The present study enrolled 16 consecutive patients (9 men and 7 women) between May 2009 and September 2013. All patients underwent a posterior circumferential decompression osteotomy and segmental instrumentation with interbody fusion. The mean age at surgery was 57.3 years (range, 37-68 years). Patients' data, clinical manifestation, blood loss, length of surgery, complications, visual analog scale (VAS), Japanese Orthopedic Association (JOA), and Frankel grading system before and after surgery were collected and evaluated, retrospectively.
The average follow-up period was 30 ± 19 months (range, 12-50 months). All patients were successfully treated with posterior compression and segmental instrumentation with interbody fusion. The average operation time was 261.6 ± 51.3 min (range, 190-310 min). The mean blood loss was 980.3 ± 370.5 mL (range, 600-2100 mL). All patients had subjective improvement of motor power and gait. Average preoperative and postoperative JOA scores were 4.2 ± 1.7 and 7.8 ± 2.5 points, respectively. Differences in the overall JOA scores showed significant postoperative improvement. At the last follow-up, all patients improved either by one or two Frankel grades. There was a significant difference between preoperative VAS scores and those 3 months after surgery (P < 0.05). No significant difference was observed between the 3-month and 12-month results (P > 0.05). Cerebrospinal fluid (CSF) leakage occurred in 3 patients. Acute neurological deterioration was encountered postoperatively in 1 patient.
Treatment with posterior transpedicular osteotomy and circumferential decompression was found to be safe, effective, reliable, and technically feasible, and keeping the thoracic cavity intact avoids many shortcomings of anterior surgery and results in a satisfactory spinal decompression.
报告使用特制“L”形骨刀经后路治疗胸段后纵韧带骨化症(TOPLL)的结果。
本研究纳入了2009年5月至2013年9月期间连续的16例患者(9例男性,7例女性)。所有患者均接受了后路环形减压截骨术及节段性内固定并椎间融合术。手术时的平均年龄为57.3岁(范围37 - 68岁)。回顾性收集并评估患者术前及术后的数据、临床表现、失血量、手术时长、并发症、视觉模拟评分(VAS)、日本矫形外科学会(JOA)评分及Frankel分级系统。

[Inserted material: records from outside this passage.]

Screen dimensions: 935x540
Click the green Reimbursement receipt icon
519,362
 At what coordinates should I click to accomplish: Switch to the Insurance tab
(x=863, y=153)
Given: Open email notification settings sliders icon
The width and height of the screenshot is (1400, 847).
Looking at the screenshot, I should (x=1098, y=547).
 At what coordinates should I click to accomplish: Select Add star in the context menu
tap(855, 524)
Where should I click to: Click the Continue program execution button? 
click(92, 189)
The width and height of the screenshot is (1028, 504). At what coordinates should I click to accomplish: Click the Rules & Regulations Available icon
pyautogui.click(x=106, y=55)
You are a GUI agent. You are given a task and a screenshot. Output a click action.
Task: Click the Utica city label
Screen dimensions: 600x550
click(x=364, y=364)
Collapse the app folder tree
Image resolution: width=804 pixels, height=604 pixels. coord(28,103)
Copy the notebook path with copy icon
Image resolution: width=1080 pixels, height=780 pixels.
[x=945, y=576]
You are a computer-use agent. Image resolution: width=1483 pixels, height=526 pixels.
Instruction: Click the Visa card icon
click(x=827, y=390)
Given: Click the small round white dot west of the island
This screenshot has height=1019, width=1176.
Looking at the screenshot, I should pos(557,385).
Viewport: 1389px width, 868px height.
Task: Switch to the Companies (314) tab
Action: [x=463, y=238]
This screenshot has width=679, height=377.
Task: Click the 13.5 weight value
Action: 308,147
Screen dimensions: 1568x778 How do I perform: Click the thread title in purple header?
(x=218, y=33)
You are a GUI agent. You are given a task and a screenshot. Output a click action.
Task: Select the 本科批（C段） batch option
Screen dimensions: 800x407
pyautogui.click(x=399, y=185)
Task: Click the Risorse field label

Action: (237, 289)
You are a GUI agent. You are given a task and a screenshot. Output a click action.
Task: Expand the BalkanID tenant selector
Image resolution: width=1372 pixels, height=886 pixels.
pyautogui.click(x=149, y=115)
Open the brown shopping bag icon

平均随访时间为30 ± 19个月(范围12 - 50个月)。所有患者均通过后路减压及节段性内固定并椎间融合术获得成功治疗。平均手术时间为261.6 ± 51.3分钟(范围190 - 310分钟)。平均失血量为980.3 ± 370.5毫升(范围600 - 2100毫升)。所有患者的运动能力和步态均有主观改善。术前及术后JOA评分的平均值分别为4.2 ± 1.7分和7.8 ± 2.5分。JOA总分差异显示术后有显著改善。在末次随访时,所有患者Frankel分级提高了一级或两级。术前VAS评分与术后3个月时的评分有显著差异(P < 0.05)。3个月与12个月的结果之间未观察到显著差异(P > 0.05)。3例患者发生脑脊液(CSF)漏。1例患者术后出现急性神经功能恶化。
经后路椎弓根截骨及环形减压治疗安全、有效、可靠且技术可行,保持胸腔完整可避免前路手术的诸多缺点,实现满意的脊髓减压效果。